GENEVA (Reuters) – The United Nations refugee agency on Thursday said the number of people forcibly displaced stood at a record 117.3 million as of the end of last year, warning that this figure could rise further without major global political changes.
“These are refugees, asylum seekers, internally displaced people, people being forced away by conflict, by persecution, by different and increasingly complex forms of violence,” said Filippo Grandi, the U.N. High Commissioner for Refugees (UNHCR).
“Conflict remains a very, very deep driver of displacement.”
In its report on global trends in forced displacement, UNHCR said that there had been a yearly increase in the number of people forcibly displaced over the last 12 years.

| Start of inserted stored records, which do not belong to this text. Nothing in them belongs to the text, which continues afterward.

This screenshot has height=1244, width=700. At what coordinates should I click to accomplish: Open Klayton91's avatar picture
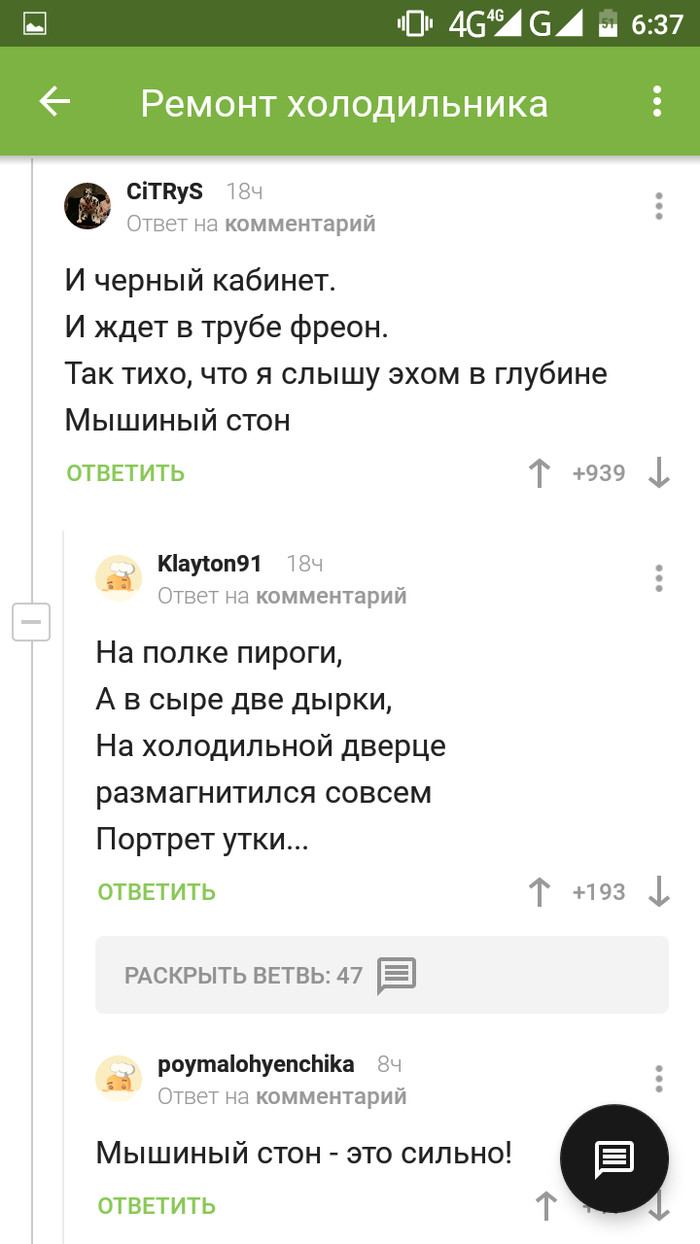pyautogui.click(x=119, y=579)
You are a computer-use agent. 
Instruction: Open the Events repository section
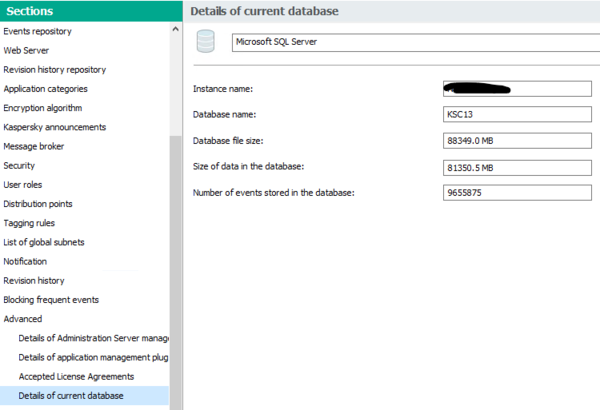point(38,31)
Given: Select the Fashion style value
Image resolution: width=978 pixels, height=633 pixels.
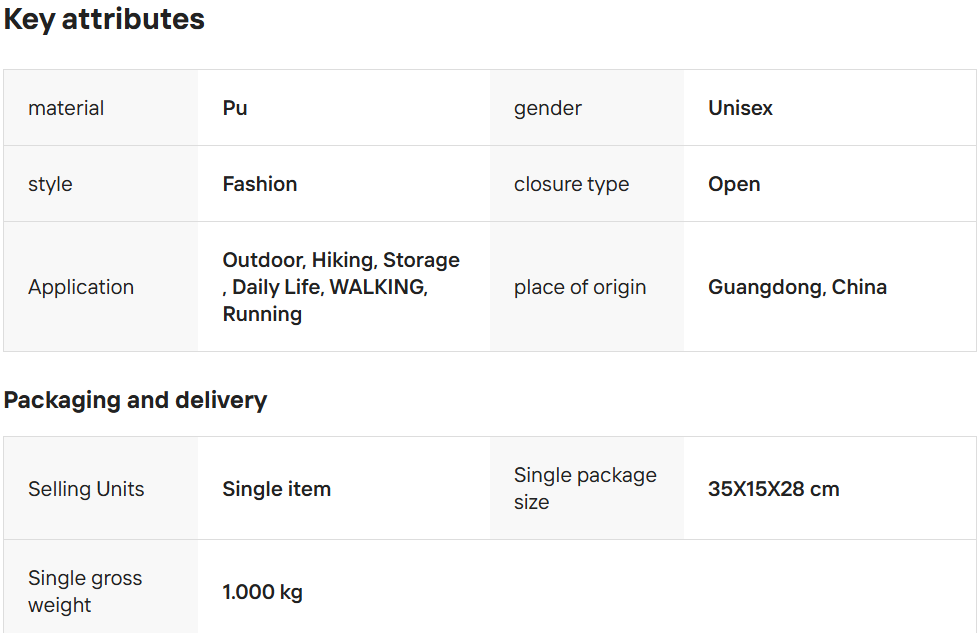Looking at the screenshot, I should (x=260, y=184).
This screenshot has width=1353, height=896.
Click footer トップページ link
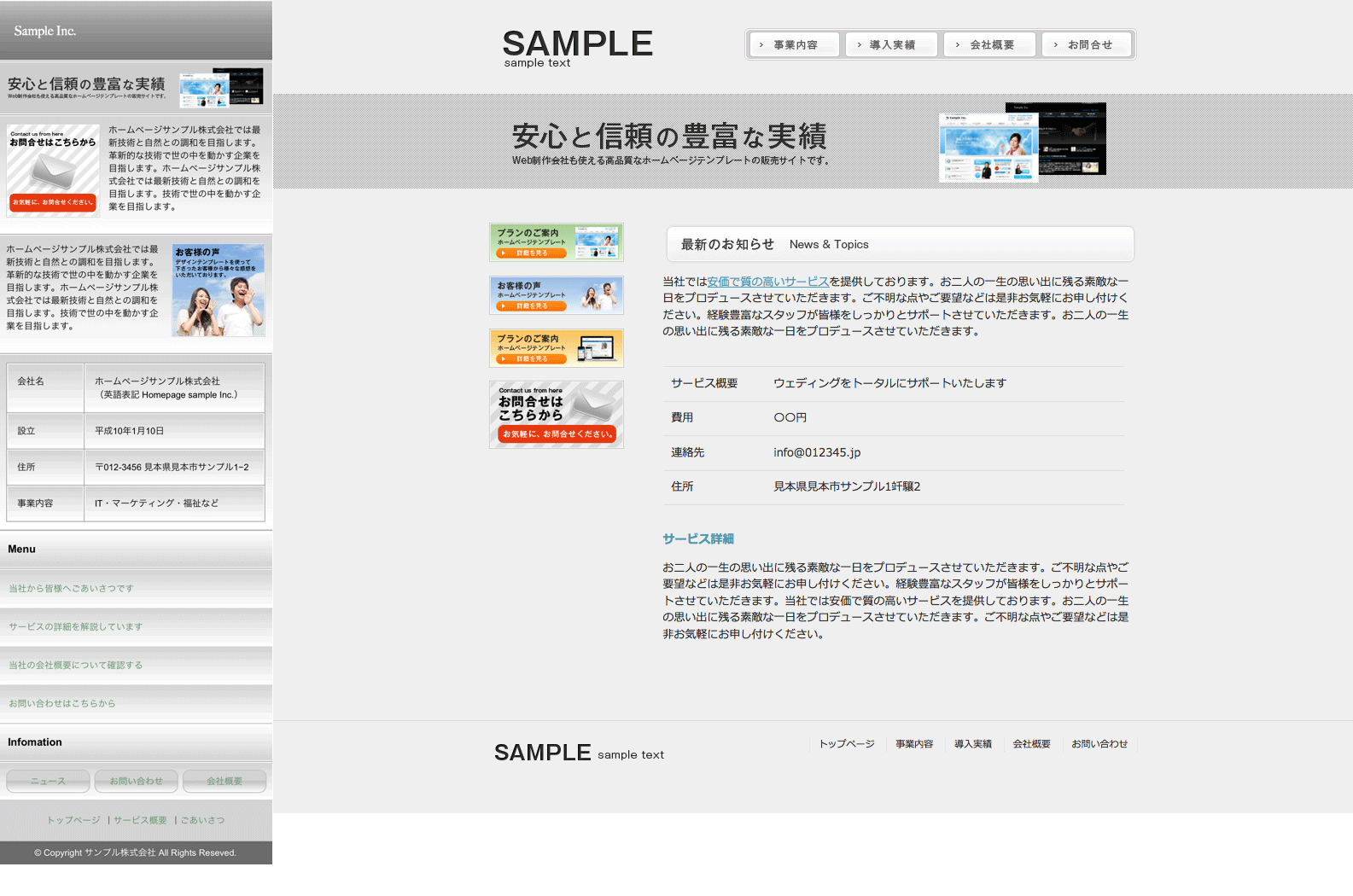[x=846, y=744]
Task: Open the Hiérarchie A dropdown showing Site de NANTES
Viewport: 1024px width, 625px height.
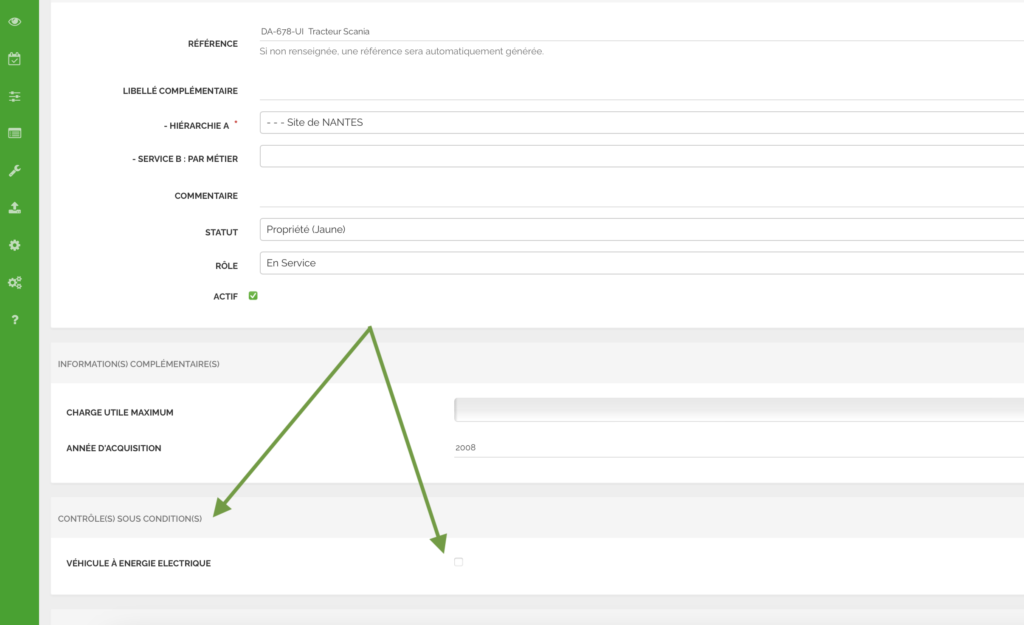Action: 640,123
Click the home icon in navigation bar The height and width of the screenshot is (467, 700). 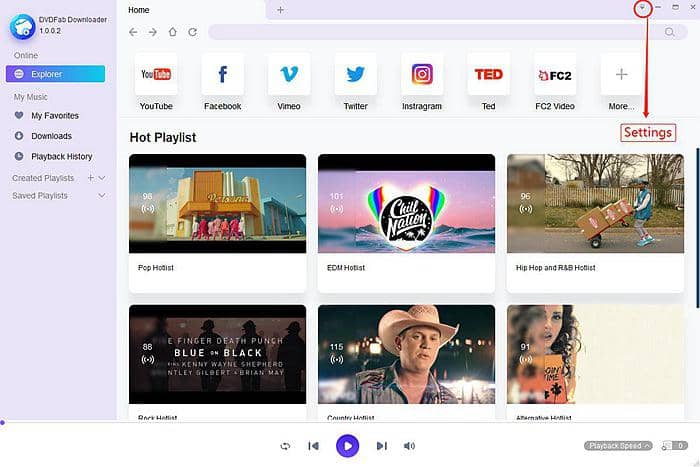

UNHCR estimates that forced displacement has continued to increase in the first four months of 2024, and that the number of those displaced is likely to have exceeded 120 million by the end of April.
“Unless there is a shift in international geopolitics, unfortunately, I actually see that figure continuing to go up,” Grandi said, referring to the risk of new conflicts.
The conflicts that have driven displacement include the war in Sudan, which Grandi described as “one of the most catastrophic ones” despite garnering less attention that other crises. More that 9 million people have been internally displaced and another 2 million have fled to neighbouring countries including Chad, Egypt and South Sudan, Grandi said.
“People are arriving in the hundreds every day,” he said, referring to the influx of people seeking safety in Chad.
In Gaza, Israel’s bombardment and ground campaign have caused around 1.7 million people – nearly 80% of the Palestinian enclave’s population – to become internally displaced, many of them multiple times.
Grandi warned that the possible crossings of Gazans into Egypt from the southern border town of Rafah to escape Israel’s military offensive would be catastrophic.
“Another refugee crisis outside Gaza would be catastrophic on all levels, including because we have no guarantee that the people will be able to return to Gaza one day,” Grandi said.